Il progetto si proponeva l’ambizioso compito di produrre statistiche territoriali per programmare, monitorare e valutare le politiche di sviluppo. Un modo elegante per dire: “Facciamo tabelle e speriamo che qualcuno le usi davvero”. L’obiettivo? Fornire strumenti per guidare i policy-maker, diffondere la “cultura” statistica e – perché no? – animare qualche dibattito pubblico che non sia fondato sulle opinioni di Instagram.
Naturalmente, con così tante cose sul tavolo, è stato deciso di raccontarci solo i risultati “innovativi” e “originali” per la statistica territoriale ufficiale. Tradotto: solo quei prodottini che fanno tanto figo ma che di concreto forse non cambieranno il corso della storia.
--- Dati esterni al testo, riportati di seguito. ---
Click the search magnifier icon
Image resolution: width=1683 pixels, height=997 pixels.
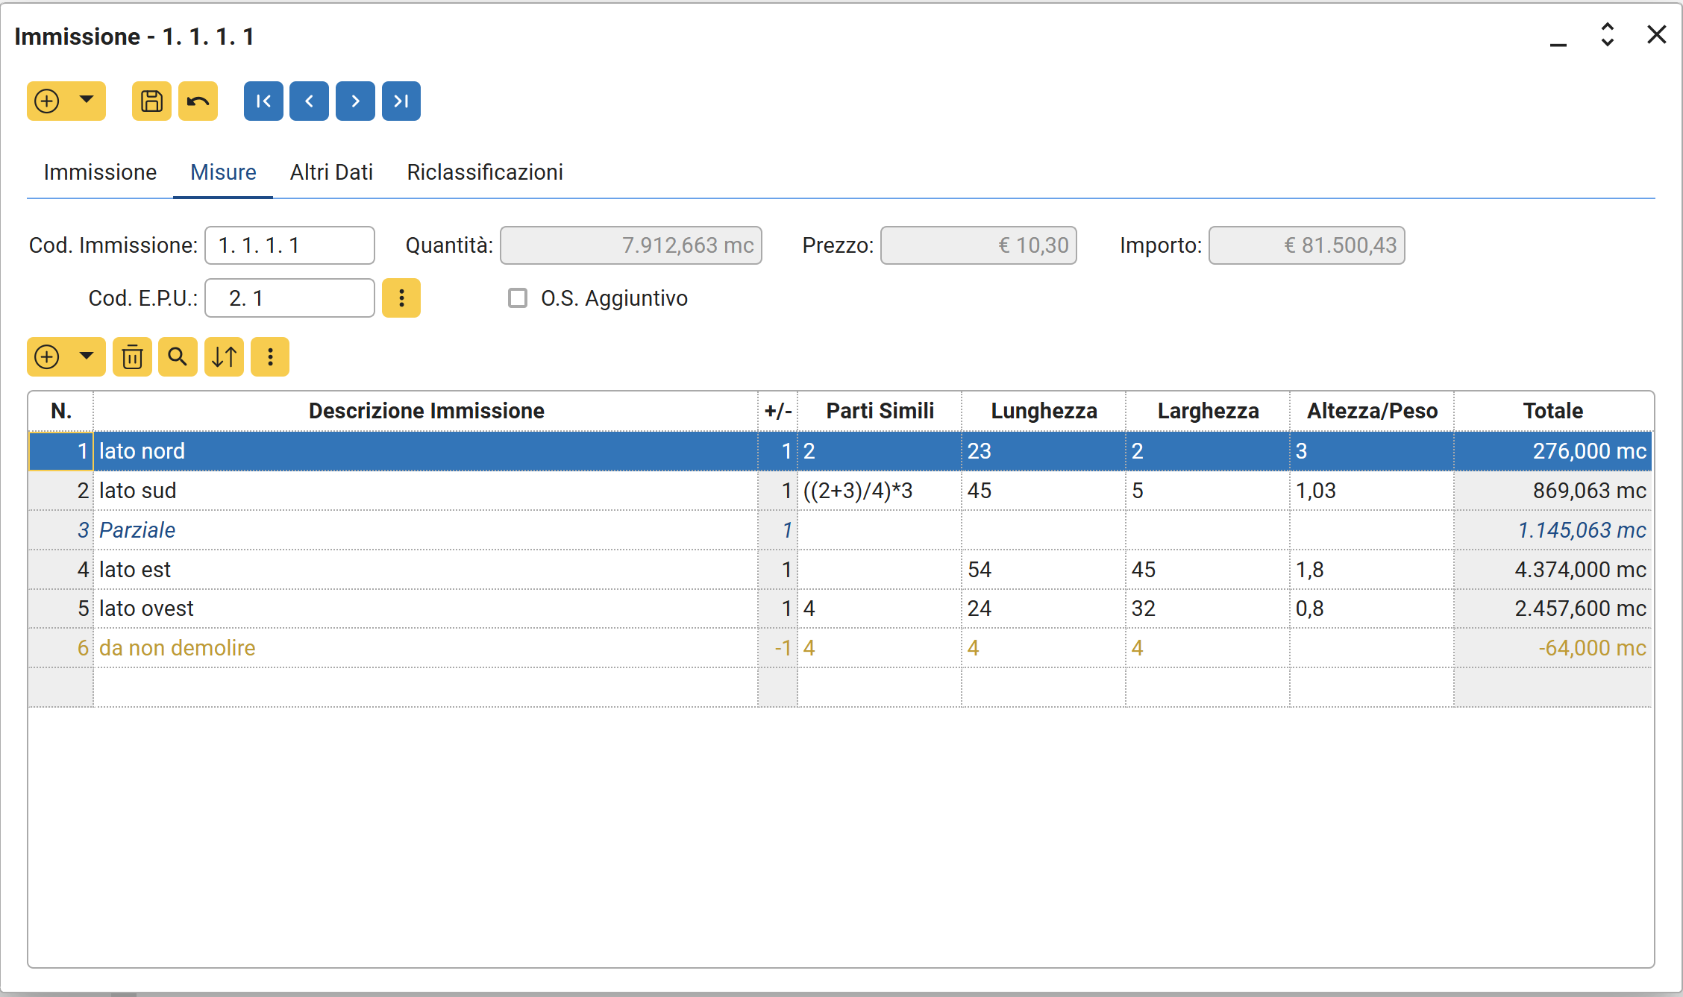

E menomale, perché avremmo rischiato di affogarci in dati inutili!
Il convegno, rigorosamente ben organizzato dopo i soliti rituali di saluti istituzionali (immancabili e inevitabili) e una presentazione generale dei soliti obiettivi altisonanti, si è snodato in tre sessioni da applausi:
– attività e strumenti per l’analisi del territorio, perché senza mappe e grafici non si va da nessuna parte;
– nuovi indicatori per la statistica territoriale, la solita minestra riscaldata per far vedere che si innova;
– potenzialità e prospettive della statistica territoriale, vale a dire: “Guardate fin dove potremmo arrivare se solo ci dessero più soldi”.
Per dare un’aria di serietà e facilitare la discussione (non si sa mai, potrebbe scappare qualche commento intelligente), si sono invitati esperti di statistica per le politiche di sviluppo. Insomma, quella roba che fa sempre tanto tecnico ma che, alla fine, serve a giustificare altri convegni.